No matter how small your business, you should try to learn all you can about the industry, its main trends, and the future outlook. Also, the competitive landscape and major players in the space, and any gaps or niches that currently exist, which you can exploit.
It is also worth putting in the effort to learn about customer needs, desires, and expectations for the industry you are about to enter. Finding your niche can be tricky, but if you do your research and learn about potential customer needs that you can fill, your company will be more likely to succeed and to adapt should anything change in the future.
Understand the financials involved
When starting a new job, you will need funding for operational costs, licenses, legal fees, equipment, and more. Depending on the type of business you are launching, you can try looking for financing from investors, taking out small business loans, or crowdfunding. The U.S. Small Business Administration has additional resources for helping small businesses to secure funding and support.
Alternatively, if you are looking to start small, move slowly, and maintain control of the business and any debts you have, you can always “bootstrap” your company and self-fund it for as long as needed.
Take time to understand insurance
Many owners of small businesses do not consider their insurance needs until it is too late, and they have a claim they have to handle themselves. You can take control of your business’ insurance needs early by proactively insuring it and, when the time comes, also any employees.

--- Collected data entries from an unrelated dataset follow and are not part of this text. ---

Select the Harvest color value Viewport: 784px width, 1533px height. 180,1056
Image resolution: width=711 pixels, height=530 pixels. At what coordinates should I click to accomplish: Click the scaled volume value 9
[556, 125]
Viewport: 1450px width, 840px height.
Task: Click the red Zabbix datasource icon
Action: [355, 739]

As a owner, it is a good idea to find an insurance firm that understands the specific needs of small businesses, such as the insurance plans provided by Next Insurance. Next Insurance specifically works with small business owners and will be able to provide you with much-needed information, support, and industry-specific insurance plans.
Keep track of numbers
There will be a million things to do when you start your business, but it is essential to prioritize organization from the outset. Your future self will thank you for maintaining accurate, well-organized records, accounts, and commercial statistics from the beginning.
If you are not particularly organized, this may take some time to get used to, but it will be worth it in the future when you are looking to expand, are calculating taxes, comparing your yearly performance, or even facing a lawsuit.
Start small at first
Knowing when to expand your business can be tricky. On the one hand, if your company is gaining significant business, you might want to take advantage of the windfall and hire employees to continue the upward trajectory. However, you might also be concerned about expanding too quickly and having to hand over some of your control of the business.
It is a decision only you can make, but it is essential to take the time to consider the pros and cons of each decision before deciding to expand and, when you do expand, to do so slowly.
Try to maintain a work-life balance
As a small business owner, it can be challenging to separate yourself from the work, and your job will begin to feel like it is a part of who you are. Although it is difficult, it is important to separate yourself from your company – if your business fails or suffers challenges, you do not want it to take over your life.
Focusing on maintaining a healthy work-life balance and trying to introduce a measure of emotional and psychological separation from your company will help you to relax. It may also help you to make rational decisions.
These are just a few of the many steps and processes involved in starting a business and becoming self-employed. Every small business experience is unique and has specific challenges, successes, and failures. Still, by taking the time to prepare and plan before launching your company, you will be ready to face the ensuing ups, and downs self-employment brings.